_What is needed_
The line that contains "1361x896 pixels." marks the end: retype the data below exactly from its first line through that line.
★ ★ ★
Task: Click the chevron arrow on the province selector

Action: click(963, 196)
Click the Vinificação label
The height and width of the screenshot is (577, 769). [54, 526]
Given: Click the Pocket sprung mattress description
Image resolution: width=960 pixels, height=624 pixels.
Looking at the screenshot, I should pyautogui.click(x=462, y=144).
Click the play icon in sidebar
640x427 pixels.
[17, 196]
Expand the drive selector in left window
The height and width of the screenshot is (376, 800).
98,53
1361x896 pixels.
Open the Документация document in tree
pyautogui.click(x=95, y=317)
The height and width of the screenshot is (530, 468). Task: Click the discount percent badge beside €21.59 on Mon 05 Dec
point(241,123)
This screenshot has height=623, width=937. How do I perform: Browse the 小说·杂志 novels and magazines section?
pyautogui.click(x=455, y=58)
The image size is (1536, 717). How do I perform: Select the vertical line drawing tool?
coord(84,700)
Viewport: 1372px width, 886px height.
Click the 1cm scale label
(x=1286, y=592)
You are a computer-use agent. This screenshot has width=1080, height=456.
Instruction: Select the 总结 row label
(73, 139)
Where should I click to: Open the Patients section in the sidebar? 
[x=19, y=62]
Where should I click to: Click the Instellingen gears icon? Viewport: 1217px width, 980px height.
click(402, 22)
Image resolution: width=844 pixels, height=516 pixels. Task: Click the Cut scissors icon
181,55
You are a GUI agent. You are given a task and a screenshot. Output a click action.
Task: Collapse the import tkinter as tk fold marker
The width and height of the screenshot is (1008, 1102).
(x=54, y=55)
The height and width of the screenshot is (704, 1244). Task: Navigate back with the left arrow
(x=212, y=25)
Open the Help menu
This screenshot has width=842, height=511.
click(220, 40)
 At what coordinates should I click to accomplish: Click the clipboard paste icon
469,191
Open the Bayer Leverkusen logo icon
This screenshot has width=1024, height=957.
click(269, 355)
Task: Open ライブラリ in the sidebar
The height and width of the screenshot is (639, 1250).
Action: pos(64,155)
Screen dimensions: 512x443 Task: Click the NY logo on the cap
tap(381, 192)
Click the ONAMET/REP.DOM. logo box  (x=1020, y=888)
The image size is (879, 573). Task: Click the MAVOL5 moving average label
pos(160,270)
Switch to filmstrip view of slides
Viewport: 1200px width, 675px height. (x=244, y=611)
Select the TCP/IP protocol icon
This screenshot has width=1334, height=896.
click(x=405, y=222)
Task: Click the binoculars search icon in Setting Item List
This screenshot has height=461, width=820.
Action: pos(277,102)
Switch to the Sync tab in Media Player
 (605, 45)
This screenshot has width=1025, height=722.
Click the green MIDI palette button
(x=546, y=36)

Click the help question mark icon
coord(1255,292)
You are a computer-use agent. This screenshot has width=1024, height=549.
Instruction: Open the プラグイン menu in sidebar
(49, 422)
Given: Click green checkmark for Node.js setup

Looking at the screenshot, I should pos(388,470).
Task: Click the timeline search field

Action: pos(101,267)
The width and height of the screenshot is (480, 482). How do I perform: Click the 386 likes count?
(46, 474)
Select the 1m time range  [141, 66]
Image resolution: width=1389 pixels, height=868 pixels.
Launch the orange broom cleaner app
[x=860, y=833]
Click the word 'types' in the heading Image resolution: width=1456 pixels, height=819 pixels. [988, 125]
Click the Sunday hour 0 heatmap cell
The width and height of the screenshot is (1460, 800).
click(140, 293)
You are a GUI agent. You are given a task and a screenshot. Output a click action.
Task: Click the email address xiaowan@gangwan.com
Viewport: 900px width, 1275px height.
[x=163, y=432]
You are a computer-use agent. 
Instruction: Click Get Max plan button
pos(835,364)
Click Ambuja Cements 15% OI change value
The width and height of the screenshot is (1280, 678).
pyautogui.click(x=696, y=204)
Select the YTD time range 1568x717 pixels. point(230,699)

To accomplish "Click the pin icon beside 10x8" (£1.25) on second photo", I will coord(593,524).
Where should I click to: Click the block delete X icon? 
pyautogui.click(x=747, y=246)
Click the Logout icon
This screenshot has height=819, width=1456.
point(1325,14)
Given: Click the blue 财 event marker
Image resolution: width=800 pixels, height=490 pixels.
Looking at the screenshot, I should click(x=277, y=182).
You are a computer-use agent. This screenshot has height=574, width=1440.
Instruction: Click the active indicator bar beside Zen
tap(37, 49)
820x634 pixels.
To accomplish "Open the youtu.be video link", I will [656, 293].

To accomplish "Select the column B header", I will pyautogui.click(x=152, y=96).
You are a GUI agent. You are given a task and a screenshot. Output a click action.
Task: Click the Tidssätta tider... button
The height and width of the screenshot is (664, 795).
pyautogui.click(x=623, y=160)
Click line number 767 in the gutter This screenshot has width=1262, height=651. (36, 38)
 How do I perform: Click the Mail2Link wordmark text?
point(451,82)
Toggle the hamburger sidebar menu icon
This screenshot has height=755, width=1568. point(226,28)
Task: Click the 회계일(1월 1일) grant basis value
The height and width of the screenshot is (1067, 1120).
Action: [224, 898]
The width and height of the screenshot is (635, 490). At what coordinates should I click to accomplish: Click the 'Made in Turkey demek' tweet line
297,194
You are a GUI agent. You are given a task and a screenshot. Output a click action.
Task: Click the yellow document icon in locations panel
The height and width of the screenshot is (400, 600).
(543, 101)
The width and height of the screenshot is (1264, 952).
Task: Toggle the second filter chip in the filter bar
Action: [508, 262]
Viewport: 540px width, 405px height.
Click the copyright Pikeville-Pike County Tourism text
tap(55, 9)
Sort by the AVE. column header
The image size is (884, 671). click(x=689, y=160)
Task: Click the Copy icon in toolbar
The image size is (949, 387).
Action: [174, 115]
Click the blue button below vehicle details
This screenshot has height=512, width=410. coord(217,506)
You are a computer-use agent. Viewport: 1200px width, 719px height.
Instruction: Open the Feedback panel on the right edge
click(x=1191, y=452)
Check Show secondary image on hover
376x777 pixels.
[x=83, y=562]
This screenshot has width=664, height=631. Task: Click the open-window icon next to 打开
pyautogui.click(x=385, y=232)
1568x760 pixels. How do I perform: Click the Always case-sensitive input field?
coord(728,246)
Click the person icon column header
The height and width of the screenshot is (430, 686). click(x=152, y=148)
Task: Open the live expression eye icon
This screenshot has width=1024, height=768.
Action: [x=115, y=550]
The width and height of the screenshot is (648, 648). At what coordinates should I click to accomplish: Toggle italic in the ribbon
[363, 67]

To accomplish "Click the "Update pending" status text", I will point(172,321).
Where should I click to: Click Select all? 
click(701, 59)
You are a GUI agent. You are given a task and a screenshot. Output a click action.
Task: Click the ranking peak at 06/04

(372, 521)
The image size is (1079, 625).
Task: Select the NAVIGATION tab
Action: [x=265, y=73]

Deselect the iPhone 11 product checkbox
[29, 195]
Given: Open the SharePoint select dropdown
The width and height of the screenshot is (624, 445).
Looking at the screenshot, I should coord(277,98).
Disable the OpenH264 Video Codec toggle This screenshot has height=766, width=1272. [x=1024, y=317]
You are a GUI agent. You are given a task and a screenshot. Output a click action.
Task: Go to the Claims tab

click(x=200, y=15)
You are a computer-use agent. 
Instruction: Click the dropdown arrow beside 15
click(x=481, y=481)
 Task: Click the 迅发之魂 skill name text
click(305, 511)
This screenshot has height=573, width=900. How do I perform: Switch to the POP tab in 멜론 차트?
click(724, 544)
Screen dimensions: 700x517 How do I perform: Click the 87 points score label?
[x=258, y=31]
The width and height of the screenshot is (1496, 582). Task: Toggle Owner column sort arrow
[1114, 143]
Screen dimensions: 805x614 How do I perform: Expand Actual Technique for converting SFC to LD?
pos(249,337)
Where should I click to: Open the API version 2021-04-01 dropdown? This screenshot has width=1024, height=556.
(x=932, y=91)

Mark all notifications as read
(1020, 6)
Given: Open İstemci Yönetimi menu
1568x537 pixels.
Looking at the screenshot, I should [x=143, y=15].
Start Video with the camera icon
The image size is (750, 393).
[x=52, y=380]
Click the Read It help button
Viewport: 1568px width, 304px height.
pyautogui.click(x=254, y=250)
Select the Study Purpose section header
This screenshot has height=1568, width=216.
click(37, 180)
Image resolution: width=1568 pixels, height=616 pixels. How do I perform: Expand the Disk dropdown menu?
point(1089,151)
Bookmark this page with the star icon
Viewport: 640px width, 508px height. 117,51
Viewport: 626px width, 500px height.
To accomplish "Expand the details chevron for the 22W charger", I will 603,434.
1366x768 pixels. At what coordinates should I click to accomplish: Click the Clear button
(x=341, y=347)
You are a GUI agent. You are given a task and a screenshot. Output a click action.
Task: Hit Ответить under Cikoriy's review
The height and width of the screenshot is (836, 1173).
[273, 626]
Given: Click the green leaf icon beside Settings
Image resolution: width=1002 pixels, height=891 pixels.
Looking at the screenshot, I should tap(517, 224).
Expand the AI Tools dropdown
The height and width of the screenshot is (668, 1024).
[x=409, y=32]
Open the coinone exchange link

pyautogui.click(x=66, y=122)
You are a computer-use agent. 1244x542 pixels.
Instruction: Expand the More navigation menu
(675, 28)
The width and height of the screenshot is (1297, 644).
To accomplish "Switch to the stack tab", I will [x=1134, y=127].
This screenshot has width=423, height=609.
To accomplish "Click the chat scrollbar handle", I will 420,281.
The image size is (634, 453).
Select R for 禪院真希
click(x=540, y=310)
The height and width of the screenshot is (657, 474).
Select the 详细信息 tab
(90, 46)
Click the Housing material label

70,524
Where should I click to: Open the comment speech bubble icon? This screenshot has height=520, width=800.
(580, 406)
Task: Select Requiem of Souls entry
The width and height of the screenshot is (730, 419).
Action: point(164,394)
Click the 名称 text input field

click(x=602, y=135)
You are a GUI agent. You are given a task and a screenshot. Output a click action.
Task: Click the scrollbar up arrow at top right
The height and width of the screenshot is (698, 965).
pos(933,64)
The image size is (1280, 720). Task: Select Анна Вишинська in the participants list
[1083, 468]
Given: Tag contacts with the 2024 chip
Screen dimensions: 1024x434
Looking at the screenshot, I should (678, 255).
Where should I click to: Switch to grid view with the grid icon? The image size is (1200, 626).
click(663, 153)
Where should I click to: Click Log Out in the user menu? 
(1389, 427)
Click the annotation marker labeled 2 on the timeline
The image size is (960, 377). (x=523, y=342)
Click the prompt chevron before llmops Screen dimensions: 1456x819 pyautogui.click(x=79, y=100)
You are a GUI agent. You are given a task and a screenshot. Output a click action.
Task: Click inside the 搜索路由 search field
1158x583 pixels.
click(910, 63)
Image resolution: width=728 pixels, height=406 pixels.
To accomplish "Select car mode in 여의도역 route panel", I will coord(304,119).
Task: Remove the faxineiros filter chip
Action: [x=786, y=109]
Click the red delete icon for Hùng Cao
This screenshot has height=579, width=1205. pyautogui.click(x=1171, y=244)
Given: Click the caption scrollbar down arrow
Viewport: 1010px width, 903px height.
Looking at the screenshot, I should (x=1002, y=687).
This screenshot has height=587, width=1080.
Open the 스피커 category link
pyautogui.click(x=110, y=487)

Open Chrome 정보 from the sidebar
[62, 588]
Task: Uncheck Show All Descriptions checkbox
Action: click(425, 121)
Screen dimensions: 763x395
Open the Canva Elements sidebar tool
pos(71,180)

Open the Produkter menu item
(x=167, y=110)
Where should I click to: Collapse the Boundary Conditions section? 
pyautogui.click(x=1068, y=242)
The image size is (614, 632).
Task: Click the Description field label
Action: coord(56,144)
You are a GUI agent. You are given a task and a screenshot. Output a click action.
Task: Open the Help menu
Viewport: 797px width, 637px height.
★ ★ ★
_Response_
Task: Click the chevron arrow on the province selector

Action: click(963, 196)
Click the Vinificação label
The height and width of the screenshot is (577, 769). [54, 526]
Given: Click the Pocket sprung mattress description
Image resolution: width=960 pixels, height=624 pixels.
Looking at the screenshot, I should pyautogui.click(x=462, y=144).
Click the play icon in sidebar
640x427 pixels.
[17, 196]
Expand the drive selector in left window
The height and width of the screenshot is (376, 800).
98,53
1361x896 pixels.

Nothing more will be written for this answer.